### [What to do]
Return the run of lines below that opens with the line containing "The height and width of the screenshot is (908, 1140)." and closes with the line containing "This screenshot has height=1176, width=1008.", keeping each one exact.

(Excerpts from a dataset)
"""
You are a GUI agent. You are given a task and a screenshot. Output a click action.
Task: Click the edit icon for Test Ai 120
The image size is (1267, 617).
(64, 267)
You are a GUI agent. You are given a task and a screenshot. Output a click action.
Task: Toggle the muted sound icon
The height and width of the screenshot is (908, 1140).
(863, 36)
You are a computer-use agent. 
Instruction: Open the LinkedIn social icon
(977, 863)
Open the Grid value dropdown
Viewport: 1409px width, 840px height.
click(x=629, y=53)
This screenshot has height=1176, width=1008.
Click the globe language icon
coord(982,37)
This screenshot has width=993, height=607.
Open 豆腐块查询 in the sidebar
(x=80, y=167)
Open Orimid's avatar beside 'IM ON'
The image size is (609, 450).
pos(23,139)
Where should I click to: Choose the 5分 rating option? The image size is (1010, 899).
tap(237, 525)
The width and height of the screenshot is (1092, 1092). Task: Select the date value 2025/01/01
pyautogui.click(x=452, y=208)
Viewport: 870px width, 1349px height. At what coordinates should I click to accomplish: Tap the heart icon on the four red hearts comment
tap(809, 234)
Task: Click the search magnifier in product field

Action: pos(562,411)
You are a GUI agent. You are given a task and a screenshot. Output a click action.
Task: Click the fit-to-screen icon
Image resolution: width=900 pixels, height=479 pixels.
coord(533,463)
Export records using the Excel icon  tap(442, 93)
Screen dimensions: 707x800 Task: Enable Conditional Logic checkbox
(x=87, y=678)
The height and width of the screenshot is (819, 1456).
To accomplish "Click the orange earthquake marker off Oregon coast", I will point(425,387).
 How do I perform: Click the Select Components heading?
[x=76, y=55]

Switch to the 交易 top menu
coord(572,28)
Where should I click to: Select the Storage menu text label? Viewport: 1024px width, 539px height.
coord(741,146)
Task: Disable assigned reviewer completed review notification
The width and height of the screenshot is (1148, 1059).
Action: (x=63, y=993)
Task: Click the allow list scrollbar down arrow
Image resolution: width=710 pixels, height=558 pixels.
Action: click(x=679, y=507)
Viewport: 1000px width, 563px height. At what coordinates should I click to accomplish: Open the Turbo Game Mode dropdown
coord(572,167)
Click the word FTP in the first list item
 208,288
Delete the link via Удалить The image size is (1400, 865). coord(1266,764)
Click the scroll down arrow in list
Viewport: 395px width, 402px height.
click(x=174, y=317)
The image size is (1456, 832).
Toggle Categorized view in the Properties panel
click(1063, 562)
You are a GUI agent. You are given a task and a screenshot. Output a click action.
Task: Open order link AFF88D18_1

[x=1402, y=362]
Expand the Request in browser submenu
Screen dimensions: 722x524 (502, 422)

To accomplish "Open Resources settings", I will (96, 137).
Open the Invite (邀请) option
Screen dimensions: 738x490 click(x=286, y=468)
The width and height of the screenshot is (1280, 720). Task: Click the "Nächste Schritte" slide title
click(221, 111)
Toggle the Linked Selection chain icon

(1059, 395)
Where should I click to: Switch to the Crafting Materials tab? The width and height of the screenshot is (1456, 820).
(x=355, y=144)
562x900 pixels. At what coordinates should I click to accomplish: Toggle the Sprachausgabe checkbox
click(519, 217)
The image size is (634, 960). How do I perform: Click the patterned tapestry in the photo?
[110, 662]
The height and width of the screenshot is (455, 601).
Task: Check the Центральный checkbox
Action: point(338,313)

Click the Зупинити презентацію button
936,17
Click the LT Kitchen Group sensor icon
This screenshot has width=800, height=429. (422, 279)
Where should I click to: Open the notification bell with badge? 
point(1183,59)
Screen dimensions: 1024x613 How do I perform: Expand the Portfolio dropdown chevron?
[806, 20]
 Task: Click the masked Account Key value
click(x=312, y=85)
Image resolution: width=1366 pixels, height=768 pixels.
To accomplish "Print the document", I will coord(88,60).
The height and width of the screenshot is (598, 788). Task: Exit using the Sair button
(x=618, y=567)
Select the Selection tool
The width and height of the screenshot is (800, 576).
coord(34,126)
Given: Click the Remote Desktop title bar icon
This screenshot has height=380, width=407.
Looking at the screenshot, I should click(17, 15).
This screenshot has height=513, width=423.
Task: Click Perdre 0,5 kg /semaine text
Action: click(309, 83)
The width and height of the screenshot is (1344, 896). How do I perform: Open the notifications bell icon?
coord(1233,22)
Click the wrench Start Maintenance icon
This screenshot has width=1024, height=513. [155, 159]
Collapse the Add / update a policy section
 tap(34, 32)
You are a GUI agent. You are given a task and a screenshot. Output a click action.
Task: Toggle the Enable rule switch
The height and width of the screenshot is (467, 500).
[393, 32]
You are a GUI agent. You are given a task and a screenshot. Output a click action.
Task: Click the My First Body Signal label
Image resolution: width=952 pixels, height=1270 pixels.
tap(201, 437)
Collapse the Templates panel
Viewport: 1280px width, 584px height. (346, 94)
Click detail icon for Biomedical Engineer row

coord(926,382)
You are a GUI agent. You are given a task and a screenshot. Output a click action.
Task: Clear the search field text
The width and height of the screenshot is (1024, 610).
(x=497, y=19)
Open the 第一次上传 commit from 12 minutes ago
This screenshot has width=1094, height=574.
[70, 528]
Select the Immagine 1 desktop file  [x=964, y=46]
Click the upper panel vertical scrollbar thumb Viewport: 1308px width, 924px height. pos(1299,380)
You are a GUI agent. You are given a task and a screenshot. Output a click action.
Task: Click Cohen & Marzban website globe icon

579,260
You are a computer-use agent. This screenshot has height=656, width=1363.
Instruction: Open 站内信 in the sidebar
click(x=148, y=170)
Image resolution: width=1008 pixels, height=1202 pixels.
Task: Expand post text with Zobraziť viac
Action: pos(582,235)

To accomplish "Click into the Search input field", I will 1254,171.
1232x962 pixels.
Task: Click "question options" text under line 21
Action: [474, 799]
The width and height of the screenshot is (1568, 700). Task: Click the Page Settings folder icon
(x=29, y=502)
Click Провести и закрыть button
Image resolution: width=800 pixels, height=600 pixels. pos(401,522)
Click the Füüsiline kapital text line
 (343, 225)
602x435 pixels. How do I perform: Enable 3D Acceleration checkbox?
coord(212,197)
"""
### [Answer to the problem]
The height and width of the screenshot is (908, 1140).
(863, 36)
You are a computer-use agent. 
Instruction: Open the LinkedIn social icon
(977, 863)
Open the Grid value dropdown
Viewport: 1409px width, 840px height.
click(x=629, y=53)
This screenshot has height=1176, width=1008.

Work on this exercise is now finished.